Caminé rápido entre los rasguños de los matorrales, respirando con agitación, con el único pensamiento, ahora, de salir de allí. Me sentía sorprendido por las ganas de cagar que había tenido hacía un momento. Cualquier idea de demorarme en algún lugar de este bosque me parecía inconcebible. Sin embargo, y casi sin pensarlo, me detuve para inspeccionar la palma de mi mano, la misma que había apoyado en el suelo un poco antes. Tenía allí una roncha abultada y pálida sobresaliendo de mi mano enrojecida. Un minúsculo punto negro se adivinada en medio del grano. ¡Una alimaña me había picado! Aspiré profundo y con fuerza, y después eché a andar de nuevo, dejando escapar un temeroso exabrupto. ¿Qué carajo me había picado? Mis pensamientos se tornaron confusos y desesperados. Mi mano quemaba. Aceleré el paso hasta casi correr, con ojos enturbiados de la angustia.
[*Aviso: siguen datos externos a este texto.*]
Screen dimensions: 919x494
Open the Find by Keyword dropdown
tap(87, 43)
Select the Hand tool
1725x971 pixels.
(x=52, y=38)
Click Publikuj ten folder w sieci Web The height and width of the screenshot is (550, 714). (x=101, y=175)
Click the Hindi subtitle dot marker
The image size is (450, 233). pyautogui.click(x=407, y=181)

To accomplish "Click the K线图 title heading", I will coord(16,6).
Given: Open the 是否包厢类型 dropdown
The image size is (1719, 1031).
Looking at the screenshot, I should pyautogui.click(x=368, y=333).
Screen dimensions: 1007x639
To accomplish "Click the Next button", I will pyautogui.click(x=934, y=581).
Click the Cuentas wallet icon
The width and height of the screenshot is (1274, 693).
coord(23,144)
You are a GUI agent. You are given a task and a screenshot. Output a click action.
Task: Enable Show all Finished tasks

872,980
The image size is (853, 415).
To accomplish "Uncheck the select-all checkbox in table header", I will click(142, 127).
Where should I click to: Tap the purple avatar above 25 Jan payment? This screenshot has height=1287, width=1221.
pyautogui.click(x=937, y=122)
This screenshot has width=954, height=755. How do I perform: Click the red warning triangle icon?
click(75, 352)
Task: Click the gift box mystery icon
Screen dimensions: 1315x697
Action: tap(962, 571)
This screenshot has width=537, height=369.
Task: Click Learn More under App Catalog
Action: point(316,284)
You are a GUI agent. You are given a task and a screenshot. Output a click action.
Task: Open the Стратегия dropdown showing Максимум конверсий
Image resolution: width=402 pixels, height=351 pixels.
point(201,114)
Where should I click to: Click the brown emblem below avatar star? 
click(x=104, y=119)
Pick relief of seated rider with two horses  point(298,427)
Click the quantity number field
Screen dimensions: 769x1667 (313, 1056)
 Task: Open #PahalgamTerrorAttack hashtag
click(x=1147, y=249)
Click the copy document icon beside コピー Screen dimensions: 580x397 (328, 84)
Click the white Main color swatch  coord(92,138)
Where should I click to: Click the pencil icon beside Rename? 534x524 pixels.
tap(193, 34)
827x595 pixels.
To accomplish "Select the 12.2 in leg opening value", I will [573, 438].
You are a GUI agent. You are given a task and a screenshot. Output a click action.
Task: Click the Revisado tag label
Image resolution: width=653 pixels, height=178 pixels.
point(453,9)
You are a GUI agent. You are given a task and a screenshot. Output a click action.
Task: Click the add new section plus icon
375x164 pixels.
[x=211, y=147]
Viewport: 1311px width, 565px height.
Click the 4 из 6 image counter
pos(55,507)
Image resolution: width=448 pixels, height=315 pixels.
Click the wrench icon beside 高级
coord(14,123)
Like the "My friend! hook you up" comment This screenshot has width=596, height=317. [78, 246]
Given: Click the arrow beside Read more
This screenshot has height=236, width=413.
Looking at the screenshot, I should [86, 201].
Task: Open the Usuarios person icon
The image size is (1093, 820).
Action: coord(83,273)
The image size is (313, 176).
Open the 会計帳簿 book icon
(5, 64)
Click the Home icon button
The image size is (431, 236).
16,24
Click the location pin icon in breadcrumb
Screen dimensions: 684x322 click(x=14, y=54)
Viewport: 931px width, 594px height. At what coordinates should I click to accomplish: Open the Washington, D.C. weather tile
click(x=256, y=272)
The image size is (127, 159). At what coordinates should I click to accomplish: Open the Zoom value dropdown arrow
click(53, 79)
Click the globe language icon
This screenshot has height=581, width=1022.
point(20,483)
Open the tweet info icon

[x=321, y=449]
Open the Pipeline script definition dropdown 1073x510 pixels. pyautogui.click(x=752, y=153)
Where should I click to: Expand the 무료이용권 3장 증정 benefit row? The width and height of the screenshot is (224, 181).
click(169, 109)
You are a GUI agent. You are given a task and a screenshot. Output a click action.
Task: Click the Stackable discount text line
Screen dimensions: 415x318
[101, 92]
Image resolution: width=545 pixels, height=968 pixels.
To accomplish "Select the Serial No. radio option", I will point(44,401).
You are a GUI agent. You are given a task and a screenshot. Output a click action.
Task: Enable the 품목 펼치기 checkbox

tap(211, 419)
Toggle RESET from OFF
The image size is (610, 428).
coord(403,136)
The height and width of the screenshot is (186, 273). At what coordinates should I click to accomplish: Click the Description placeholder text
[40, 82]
Tropezando y jadeando, chillando y casi sin esquivar espinas, logré dar con el lindero del bosque, con el campo abierto. Seguí corriendo mucho más, con las sombras del bosque persiguiéndome, hasta caer rendido cerca de un pedrusco. Quedé un rato entre jadeos secos, doblado sobre mí mismo.
Miré en derredor. El cielo nocturno, azul oscuro y vibrante, adornado por una gran luna oculta detrás de enormes y alargadas nubes negras. Las penumbras que secundan al ocaso parecían perdurar en ese halo espectral. Me sentí como en un infierno apagado y frío, solitario, pero poblado de maldades que observan desde lo remoto, en la distancia, en el tiempo, en la locura. Percibía presencias vigilantes, tanto desde los arbustos cercanos como desde algún gigantesco y lejano nubarrón oscuro.
Por momentos me parecía divisar las colosales patas erectas de animales negros, como sombras, pastando o acechando lentamente, pendientes de mí, o ignorándome completamente entre la brisa helada. Enormes caminantes de estas estepas. Espías de la muerte, que observan impávidos con sus imperceptibles y malignos ojos.
Ahí estaban las espantosas criaturas y me sentía insignificante testigo de esta opulencia.
Continué andando, cansado, menospreciado por el viento gélido, burlado por las inmensidades. Caminé a través de esos espacios inconmovibles, con sentimiento lóbrego, hasta dar con la almohada en mi cara, en mi cama. Acomodé las frazadas desparramadas y me sumergí en un sueño profundo.